Items listed in a dataset
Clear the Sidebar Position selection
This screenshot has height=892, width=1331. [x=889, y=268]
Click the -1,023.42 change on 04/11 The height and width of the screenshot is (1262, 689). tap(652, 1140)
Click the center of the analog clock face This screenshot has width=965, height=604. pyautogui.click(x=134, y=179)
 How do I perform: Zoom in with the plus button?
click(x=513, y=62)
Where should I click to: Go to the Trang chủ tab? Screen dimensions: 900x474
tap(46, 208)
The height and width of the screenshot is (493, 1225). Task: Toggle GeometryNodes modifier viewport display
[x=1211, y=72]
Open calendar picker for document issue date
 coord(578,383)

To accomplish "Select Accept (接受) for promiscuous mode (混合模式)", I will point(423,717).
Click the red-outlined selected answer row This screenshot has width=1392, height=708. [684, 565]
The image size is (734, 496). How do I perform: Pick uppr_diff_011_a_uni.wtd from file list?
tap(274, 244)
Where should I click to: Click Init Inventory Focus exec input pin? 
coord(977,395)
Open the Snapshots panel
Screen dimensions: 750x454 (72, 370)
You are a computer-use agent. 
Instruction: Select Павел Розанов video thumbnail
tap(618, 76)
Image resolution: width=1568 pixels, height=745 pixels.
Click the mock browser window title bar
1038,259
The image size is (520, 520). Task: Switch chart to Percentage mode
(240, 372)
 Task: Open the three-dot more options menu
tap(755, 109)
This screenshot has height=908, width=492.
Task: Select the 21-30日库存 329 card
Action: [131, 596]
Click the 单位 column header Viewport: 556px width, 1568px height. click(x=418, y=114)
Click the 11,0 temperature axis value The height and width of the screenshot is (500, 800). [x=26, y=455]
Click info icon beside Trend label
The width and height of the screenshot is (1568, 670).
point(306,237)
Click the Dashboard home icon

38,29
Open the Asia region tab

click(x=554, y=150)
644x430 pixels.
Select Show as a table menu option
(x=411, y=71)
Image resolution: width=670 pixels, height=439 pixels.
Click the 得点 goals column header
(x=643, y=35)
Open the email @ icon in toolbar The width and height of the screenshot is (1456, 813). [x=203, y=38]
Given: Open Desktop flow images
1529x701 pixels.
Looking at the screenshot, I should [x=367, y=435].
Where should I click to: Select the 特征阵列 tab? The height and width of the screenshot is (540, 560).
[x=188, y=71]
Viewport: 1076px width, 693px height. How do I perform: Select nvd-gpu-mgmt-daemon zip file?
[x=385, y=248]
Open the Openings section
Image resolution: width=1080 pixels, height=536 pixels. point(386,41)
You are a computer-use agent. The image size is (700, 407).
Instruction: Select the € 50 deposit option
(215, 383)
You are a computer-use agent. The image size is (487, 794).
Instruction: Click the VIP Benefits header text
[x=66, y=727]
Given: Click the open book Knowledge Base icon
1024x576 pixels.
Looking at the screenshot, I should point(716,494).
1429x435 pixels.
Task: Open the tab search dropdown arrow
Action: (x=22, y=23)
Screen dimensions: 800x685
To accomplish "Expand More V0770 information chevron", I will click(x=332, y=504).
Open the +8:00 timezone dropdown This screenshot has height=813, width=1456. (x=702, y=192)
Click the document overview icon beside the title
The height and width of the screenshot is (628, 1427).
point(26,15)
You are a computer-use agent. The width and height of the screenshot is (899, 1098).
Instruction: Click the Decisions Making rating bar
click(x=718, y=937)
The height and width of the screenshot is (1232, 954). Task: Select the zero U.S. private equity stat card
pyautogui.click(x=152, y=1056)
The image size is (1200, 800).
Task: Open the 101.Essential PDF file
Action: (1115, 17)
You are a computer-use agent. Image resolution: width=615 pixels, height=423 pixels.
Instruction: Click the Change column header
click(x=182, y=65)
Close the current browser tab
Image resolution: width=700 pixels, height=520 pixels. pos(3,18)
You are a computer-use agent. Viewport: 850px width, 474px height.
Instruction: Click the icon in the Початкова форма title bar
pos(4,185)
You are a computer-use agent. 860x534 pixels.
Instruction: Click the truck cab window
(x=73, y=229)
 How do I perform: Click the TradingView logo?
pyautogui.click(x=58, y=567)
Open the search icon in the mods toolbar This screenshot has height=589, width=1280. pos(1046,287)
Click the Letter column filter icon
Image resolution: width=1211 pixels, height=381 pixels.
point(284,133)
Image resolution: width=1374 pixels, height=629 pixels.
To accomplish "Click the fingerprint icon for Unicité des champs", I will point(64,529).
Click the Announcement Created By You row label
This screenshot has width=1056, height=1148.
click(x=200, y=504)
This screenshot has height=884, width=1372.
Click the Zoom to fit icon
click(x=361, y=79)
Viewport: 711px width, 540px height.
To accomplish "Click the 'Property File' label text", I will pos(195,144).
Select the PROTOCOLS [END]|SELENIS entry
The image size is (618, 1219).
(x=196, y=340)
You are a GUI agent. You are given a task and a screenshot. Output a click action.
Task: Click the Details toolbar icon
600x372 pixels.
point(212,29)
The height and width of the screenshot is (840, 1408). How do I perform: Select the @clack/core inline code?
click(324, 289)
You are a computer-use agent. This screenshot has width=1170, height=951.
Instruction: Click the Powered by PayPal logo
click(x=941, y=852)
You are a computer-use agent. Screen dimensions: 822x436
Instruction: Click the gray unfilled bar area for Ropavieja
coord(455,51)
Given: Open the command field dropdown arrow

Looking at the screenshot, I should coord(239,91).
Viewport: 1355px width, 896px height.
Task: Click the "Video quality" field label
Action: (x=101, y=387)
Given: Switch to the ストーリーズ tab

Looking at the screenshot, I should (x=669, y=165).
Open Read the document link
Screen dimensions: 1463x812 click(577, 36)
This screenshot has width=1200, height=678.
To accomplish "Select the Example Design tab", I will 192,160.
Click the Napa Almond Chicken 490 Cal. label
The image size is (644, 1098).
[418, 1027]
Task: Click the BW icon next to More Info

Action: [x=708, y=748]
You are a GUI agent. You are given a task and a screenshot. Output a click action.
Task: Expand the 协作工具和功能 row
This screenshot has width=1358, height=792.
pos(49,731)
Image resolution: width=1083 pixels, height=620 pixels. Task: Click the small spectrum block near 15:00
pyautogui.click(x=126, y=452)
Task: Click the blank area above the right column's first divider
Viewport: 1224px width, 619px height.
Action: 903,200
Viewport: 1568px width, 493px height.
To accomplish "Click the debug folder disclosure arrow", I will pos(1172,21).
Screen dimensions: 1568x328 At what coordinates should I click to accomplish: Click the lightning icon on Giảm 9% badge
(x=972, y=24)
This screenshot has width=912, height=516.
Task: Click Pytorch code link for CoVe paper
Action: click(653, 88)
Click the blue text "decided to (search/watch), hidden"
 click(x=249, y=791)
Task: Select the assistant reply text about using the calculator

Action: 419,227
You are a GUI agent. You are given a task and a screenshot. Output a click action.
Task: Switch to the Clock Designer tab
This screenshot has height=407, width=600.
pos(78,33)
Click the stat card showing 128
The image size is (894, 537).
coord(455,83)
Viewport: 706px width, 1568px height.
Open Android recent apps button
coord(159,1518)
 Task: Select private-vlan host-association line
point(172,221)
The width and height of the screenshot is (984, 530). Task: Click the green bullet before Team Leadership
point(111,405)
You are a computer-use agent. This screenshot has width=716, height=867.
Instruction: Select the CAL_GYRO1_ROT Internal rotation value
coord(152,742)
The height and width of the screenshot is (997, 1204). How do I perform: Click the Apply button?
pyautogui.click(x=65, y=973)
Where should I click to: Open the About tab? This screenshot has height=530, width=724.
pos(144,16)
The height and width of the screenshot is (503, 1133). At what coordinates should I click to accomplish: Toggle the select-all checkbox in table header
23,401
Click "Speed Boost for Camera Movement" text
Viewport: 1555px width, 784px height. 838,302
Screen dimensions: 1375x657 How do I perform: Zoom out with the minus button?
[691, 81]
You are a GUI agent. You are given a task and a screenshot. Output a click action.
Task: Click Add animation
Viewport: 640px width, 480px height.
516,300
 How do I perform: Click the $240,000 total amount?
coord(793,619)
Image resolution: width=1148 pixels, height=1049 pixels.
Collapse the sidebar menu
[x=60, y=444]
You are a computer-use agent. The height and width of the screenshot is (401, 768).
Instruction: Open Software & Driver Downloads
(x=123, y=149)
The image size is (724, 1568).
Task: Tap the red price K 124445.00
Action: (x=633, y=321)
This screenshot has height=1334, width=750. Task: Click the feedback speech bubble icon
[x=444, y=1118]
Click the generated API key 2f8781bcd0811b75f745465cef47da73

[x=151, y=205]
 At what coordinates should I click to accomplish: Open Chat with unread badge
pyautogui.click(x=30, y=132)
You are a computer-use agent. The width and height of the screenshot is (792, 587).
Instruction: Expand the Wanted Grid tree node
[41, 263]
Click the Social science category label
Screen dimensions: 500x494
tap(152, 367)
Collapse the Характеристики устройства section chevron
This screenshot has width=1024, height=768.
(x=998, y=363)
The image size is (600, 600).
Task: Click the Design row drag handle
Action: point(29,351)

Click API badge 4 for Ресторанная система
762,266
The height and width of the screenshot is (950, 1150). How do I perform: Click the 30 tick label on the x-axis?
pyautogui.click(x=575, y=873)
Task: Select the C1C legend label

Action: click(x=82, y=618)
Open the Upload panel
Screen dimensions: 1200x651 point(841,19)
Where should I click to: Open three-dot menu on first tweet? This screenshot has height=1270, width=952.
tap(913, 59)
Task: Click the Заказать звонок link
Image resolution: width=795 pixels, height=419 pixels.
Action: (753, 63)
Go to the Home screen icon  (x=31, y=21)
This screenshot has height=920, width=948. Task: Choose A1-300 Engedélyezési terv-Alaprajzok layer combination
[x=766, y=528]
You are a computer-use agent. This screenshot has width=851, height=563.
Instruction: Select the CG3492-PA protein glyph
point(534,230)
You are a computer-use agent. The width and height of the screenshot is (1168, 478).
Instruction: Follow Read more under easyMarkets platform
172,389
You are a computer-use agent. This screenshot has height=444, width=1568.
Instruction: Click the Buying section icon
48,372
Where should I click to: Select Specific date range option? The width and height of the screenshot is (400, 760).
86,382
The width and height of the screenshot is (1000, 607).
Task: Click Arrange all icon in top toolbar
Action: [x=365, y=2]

# Task brief
Taking the entries above, write out exactly the lines starting with the line containing "How do I perform: Click the TradingView" and going on through the line containing "Image resolution: width=1374", both included, and nothing else.

# Written reply
 How do I perform: Click the TradingView logo?
pyautogui.click(x=58, y=567)
Open the search icon in the mods toolbar This screenshot has height=589, width=1280. pos(1046,287)
Click the Letter column filter icon
Image resolution: width=1211 pixels, height=381 pixels.
point(284,133)
Image resolution: width=1374 pixels, height=629 pixels.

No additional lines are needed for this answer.